READING TEXT -
Is Now a Good Time to Refinance Your Student Loans?

As a college borrower, you’re largely at the mercy of the interest rate environment that exists when you’re ready to start your education. If interest rates happen to be low when you’re pursuing your degree, you’ll benefit from lower monthly payments and overall costs once repayment begins. If interest rates are high, college could cost significantly more over time.

Borrowers can combat the high rates of their initial loans by refinancing them when market conditions improve. This involves taking out a new private loan to pay off one or more of your existing student loans. In addition to cutting overall costs, people may refinance to create more manageable monthly payments, to simplify their finances by combining several loans into one or to remove a cosigner from the original loan.

Only about 10% of eligible borrowers refinance their student loans, according to a recent analysis by the private lender Earnest. One key reason is that the overwhelming majority of the total student loan volume is federal, and refinancing a federal loan means forfeiting benefits such as loan forgiveness and income-driven repayment plans.

But for certain borrowers, refinancing student loans can result in thousands of dollars in savings. Lower interest rates typically trigger a new wave of borrowers seeking to take advantage of favorable conditions to trim their payments.

Interest rates have fallen in the past couple years, so you might be wondering whether now is a good time to refinance your student loans.

“Current rates are in a reasonable range,” says Paul Gentile, president and CEO of Merck Employees Federal Credit Union, which offers student loan refinancing as well as new loans to undergraduate and graduate students. “Not historically low, but competitive enough that it’s worth checking what you’d qualify for.”

Here’s a look at what to consider when deciding whether to refinance your student loans in June 2026.

[Read: Best Student Loan Refinance Lenders.]

Why It Might Make Sense to Refinance Student Loans Now

Private student loan refinancing rates have remained about the same over the past year, according to a U.S. News analysis of rates reported by top private lenders.

The average low student loan refinancing fixed rate offered in May was 5.33%, while the average high was 10.85%. The lowest refinancing rates available were just slightly below 4%, although those only go to the most creditworthy borrowers. The highest reported rates hovered around 14%.

TASKS -
• 1. Reproduce from the refinancing article the part that opens with the words containing "Only about 10%" and closes with "your student loans.".
• 2. Rewrite the paragraph of the refinancing article that begins "Borrowers can combat the high rates" as a short bulleted list that keeps its main facts.
Rely only on the refinancing article for your answers.

RECORDED DATA -

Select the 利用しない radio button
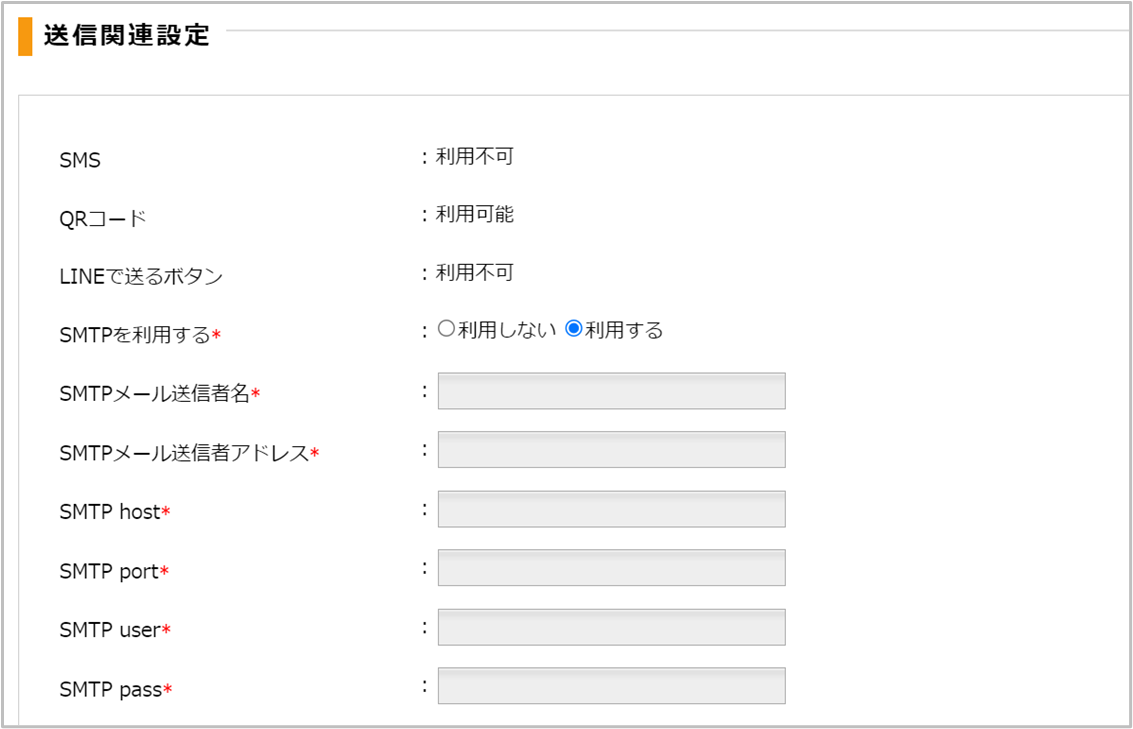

FINAL RESULTS -
• 1.
Only about 10% of eligible borrowers refinance their student loans, according to a recent analysis by the private lender Earnest. One key reason is that the overwhelming majority of the total student loan volume is federal, and refinancing a federal loan means forfeiting benefits such as loan forgiveness and income-driven repayment plans.

But for certain borrowers, refinancing student loans can result in thousands of dollars in savings. Lower interest rates typically trigger a new wave of borrowers seeking to take advantage of favorable conditions to trim their payments.

Interest rates have fallen in the past couple years, so you might be wondering whether now is a good time to refinance your student loans.

• 2.
- Borrowers can offset the high rates of their original loans by refinancing once market conditions improve.
- Refinancing means taking out a new private loan to pay off one or more existing student loans.
- Reasons to refinance:
  - cutting overall costs
  - making monthly payments more manageable
  - combining several loans into one
  - removing a cosigner from the original loan